A investigação do Ministério Público Federal (MPF) no Rio de Janeiro foca nas contas da Caixa Econômica Federal abertas por escravizados. Muitos desses indivíduos tentaram acumular recursos para comprar sua própria liberdade ou de familiares. Após a assinatura da Lei Áurea, em 13 de maio de 1888, eles ficaram sem informação sobre como acessar esse dinheiro.
Pesquisas indicam que grande parte desses ex-escravizados não movimentou suas contas após a abolição. A historiadora Keila Grinberg, da Universidade de Pittsburgh, menciona evidências de contas inativas nos registros da Caixa da época. A razão para essa inércia financeira ainda é desconhecida e se trata de uma lacuna significativa na história econômica do Brasil.

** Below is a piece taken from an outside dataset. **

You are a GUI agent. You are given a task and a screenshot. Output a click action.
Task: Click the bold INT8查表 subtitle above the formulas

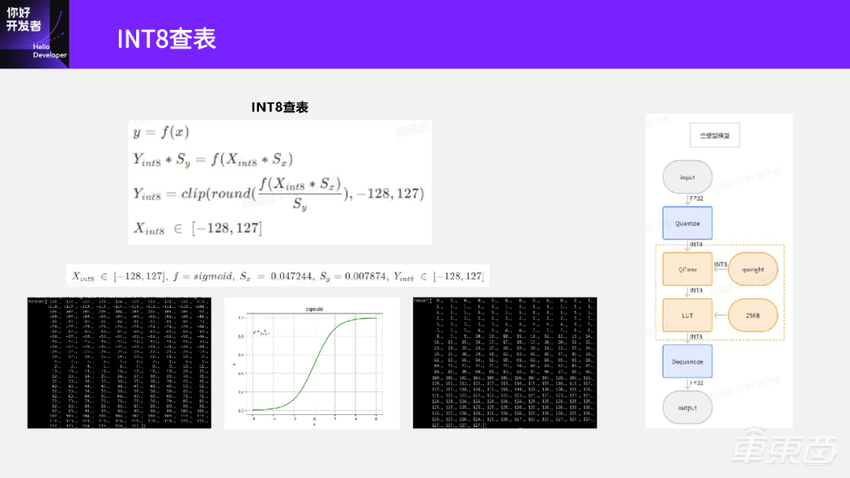pyautogui.click(x=279, y=107)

O inquérito civil busca esclarecer o papel da instituição financeira e o destino dessas poupanças. O procurador da República Júlio Araújo, que lidera a investigação, acredita que a identificação dessas contas pode abrir discussões sobre reparações e indenizações. O caso revela uma dimensão histórica que precisa ser abordada.
A postura inicial da Caixa foi de resistência, alegando dificuldades de acesso a documentos antigos. Contudo, a pressão do MPF levou a uma mobilização interna da instituição para verificar a documentação relevante. Essa ação é considerada crucial para que se possa entender melhor o contexto das contas.
Os pesquisadores convidados pelo MPF foram encarregados de organizar o material disponível, com recomendação de um tratamento arquivista para facilitar as investigações. Esse esforço deve resultar em respostas mais concretas sobre o tema e proporcionar um caminho para a reparação histórica.
O desfecho da investigação poderá impactar a forma como a sociedade brasileira lida com a memória e a história da escravidão. As repercussões também podem incluir propostas de reparação financeira para os descendentes dos escravizados que mantinham essas contas inativas.